Gillettes "Mach3" Gericht untersagt Wilkinson Verkauf von Billigklingen

Entscheidung im sogenannten Rasierklingen-Krieg: Wilkinson darf keine billigen Ersatzklingen für den bekannten "Mach3"-Rasierer des Konkurrenten Gillette verkaufen. Vorräte müssen übergeben werden.
Gillette-Rasierer "Mach3"

Gillette-Rasierer "Mach3"

Foto: Christophe Gateau/ dpa

Das Düsseldorfer Landgericht hat dem Rasiererhersteller Wilkinson im Eilverfahren untersagt, preisgünstige Ersatzklingen für den verbreiteten Nassrasierer "Mach3" des Konkurrenten Gillette herzustellen. Durch die Nachahmerklingen werde ein Patent von Gillette über die Verbindung von Griff und Klingeneinheit verletzt, sagte der Vorsitzende Richter Tim Crummenerl am Dienstag.

Vorhandene Vorräte an den Nachahmerklingen muss Wilkinson laut Urteil einem Gerichtsvollzieher übergeben, bis über eine mögliche Vernichtung entschieden ist. Bereits an den Handel - also etwa Supermärkte oder Drogerien - ausgelieferte Ware ist davon jedoch nicht betroffen, sagte eine Gerichtssprecherin.

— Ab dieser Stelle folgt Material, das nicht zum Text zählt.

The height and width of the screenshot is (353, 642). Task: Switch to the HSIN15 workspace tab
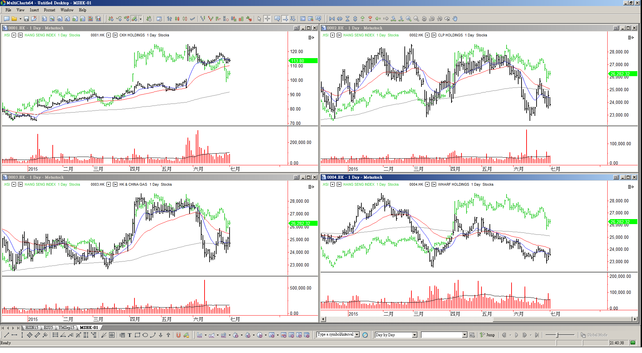[32, 328]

Der Rasiererhersteller Wilkinson und sein Mutterkonzern Edgewell hatten vor Kurzem Klingen auf den Markt gebracht, die auf den Rasierer des Konkurrenten passen. Die Klingen wurden laut Gericht in fünf Drogeriemarktketten als Eigenmarken zu Preisen verkauft, die rund 30 Prozent unter dem Niveau des Originals lagen. Gillette, das bislang ein Monopol auf die Ersatzklingen hatte, beantragte daraufhin eine einstweilige Verfügung gegen den Rivalen.

Preisgestaltung wie im Marketing-Lehrbuch

Wilkinson hatte die Herstellung vor Gericht verteidigt und argumentiert, dass das Patent von Gillette nichtig sei, weil die darin beschriebene Mechanik schon zum Zeitpunkt der Erteilung des Patents 1998 nicht wirklich neu gewesen sei. Das Gericht teilte diese Meinung jedoch nicht.

Das Urteil ist noch nicht rechtskräftig. Wilkinson kündigte an, in Berufung zu gehen. Doch selbst wenn Wilkinson den Verkauf der Nachahmerprodukte zunächst einstellen muss, können "Mach3"-Besitzer hoffen, schon in absehbarer Zeit wieder billigere Klingen zu bekommen: Das umstrittene Patent läuft im Februar 2018 aus.

Der Fall wirft ein Schlaglicht auf eine Preisstrategie von Rasiererherstellern, die Eingang in Marketing-Lehrbücher gefunden hat: Um Kunden zu gewinnen, verkaufen einige Firmen Nassrasierer verhältnismäßig günstig. Die Ersatzklingen haben hingegen hohe Preise.

Anmerkung der Redaktion: In einer früheren Version hieß es unter Berufung auf die Nachrichtenagentur dpa, auch bereits an den Handel ausgelieferte Wilkinson-Klingen seien von dem Rückruf betroffen. Das ist nach Angaben einer Sprecherin des Landgerichts Düsseldorf jedoch nicht der Fall. Die dpa hat ihre Meldung inzwischen korrigiert.